Abstract of Paper Presented at the 42nd International Congress on Medieval Studies (Kalamazoo, 2009)
Session on “Margins of Error:  On the Self-Correcting Medieval Manuscript”
Sponsored by the Research Group on Manuscript Evidence
Organized by Jeff Massey
2009 Congress

[Published on our first website on 17 May 2012]

Francesco da Barberino (1264–1348), the Tuscan lawyer, poet, and designer of images, had a Book of Hours made for his own use between 1304 and 1309.  Recently discovered and now in a private collection, this lavishly decorated officiolum includes images of the Infancy and the Passion.  More significantly, alongside these devotional images, it also includes Francesco’s own designs.  They comprise personifications of the Hours of the Day/Ages of Man, Death, Renown, Hope and Mercy, and a pictorial allegory depicting a struggle between a scholar and a beast.  Francesco had previously used some of these designs in other contexts, as with his design for a fresco in the bishop’s palace in Treviso.  Others he was to reuse later, for instance in his conduct book, the Documenti d’Amore.

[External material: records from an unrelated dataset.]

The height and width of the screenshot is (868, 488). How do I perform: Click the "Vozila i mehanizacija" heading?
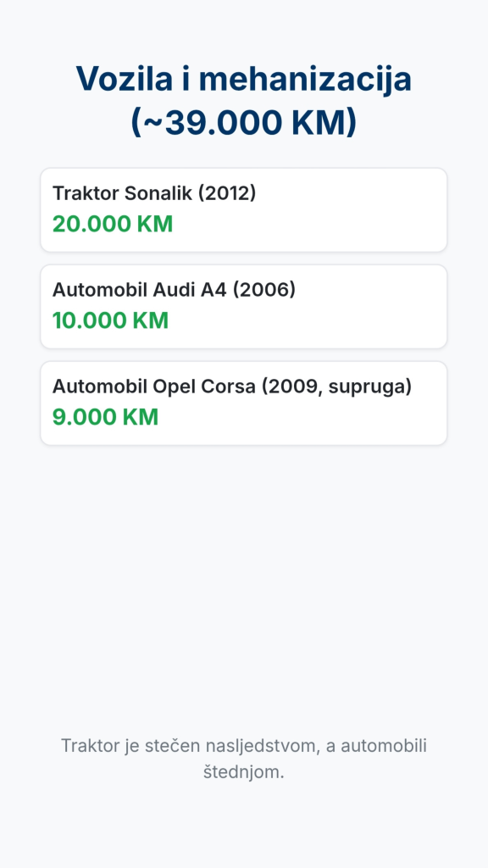tap(243, 79)
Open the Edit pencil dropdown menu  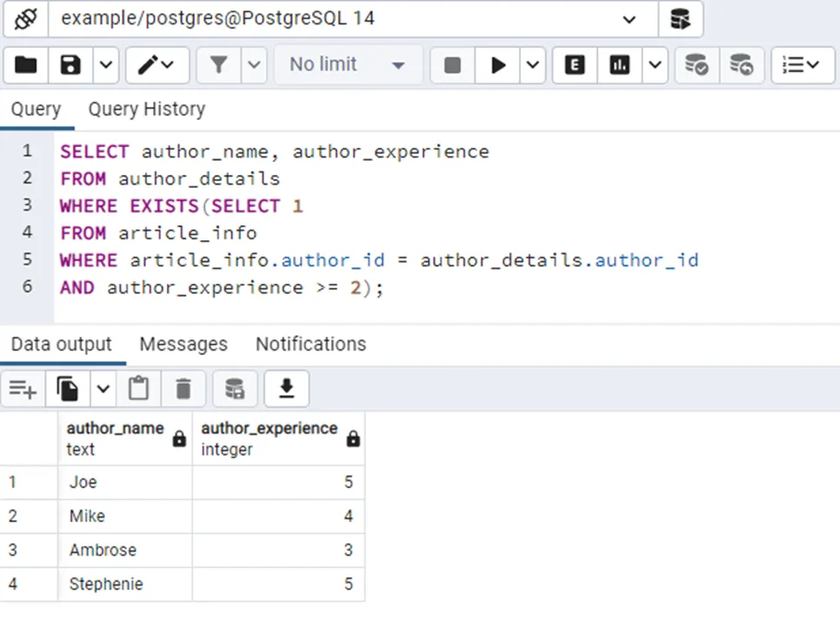pos(157,65)
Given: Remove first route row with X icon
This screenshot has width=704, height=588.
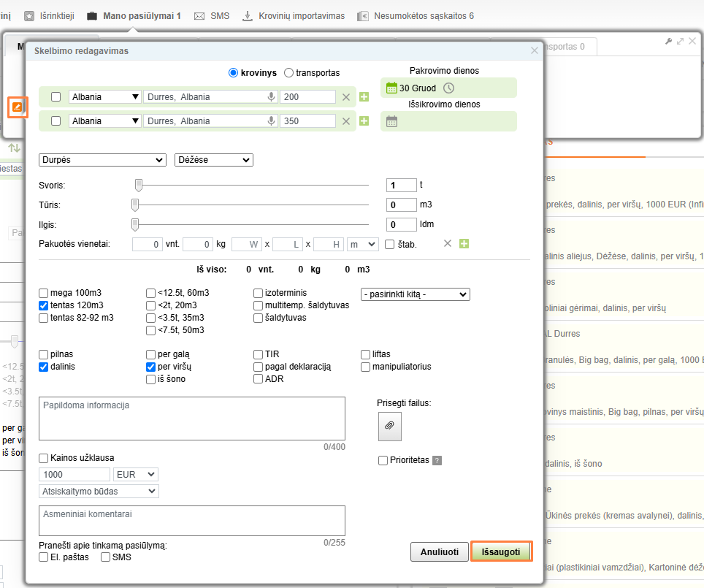Looking at the screenshot, I should [x=346, y=97].
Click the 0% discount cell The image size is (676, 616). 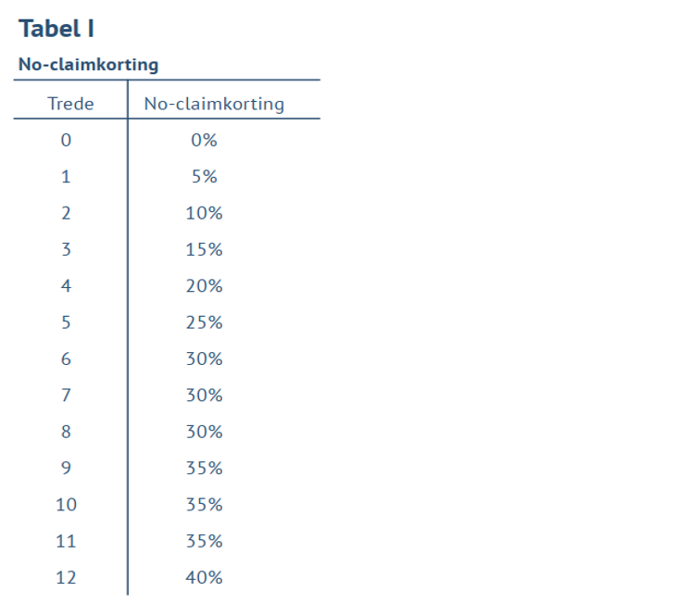tap(204, 141)
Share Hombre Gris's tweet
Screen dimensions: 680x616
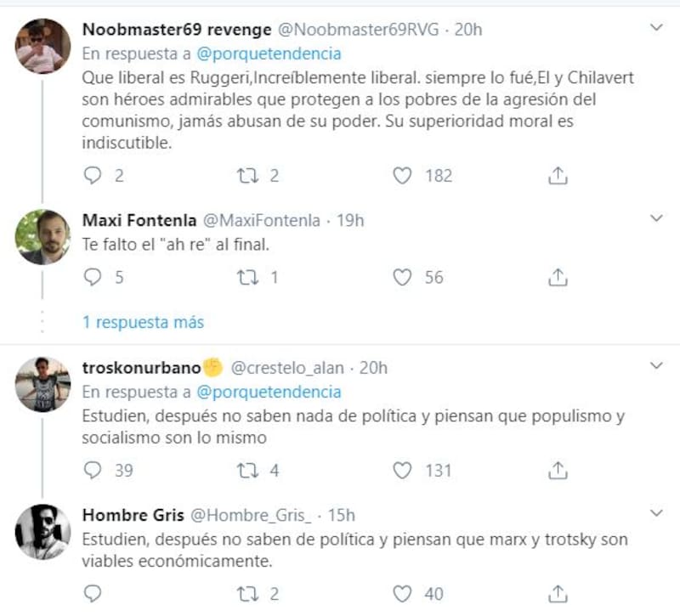click(558, 594)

Francesco’s images proclaim their own fictional status.  They do not appear in the physical margins of the manuscript, but must be considered as marginal because of both their contrast with the biblical images and their place in the authoritative hierarchy of the manuscript.  These manifestly fictional images frame the prayers and biblical images of the Book of Hours.  As poetic fictions designed by the owner of the book, the added images serve to make the book Francesco’s own, much as a donor portrait might in another Book of Hours.

The images both represent Francesco’s previous imaginative experience and prompt future meditation, inflecting devotional experience of the manuscript according to his design.  In this Book of Hours, Francesco’s inventions mediate between the reader/viewer and the manuscript’s devotional contents, thereby claiming an important role for poetic and pictorial fictions in communicating the promise of eternal life.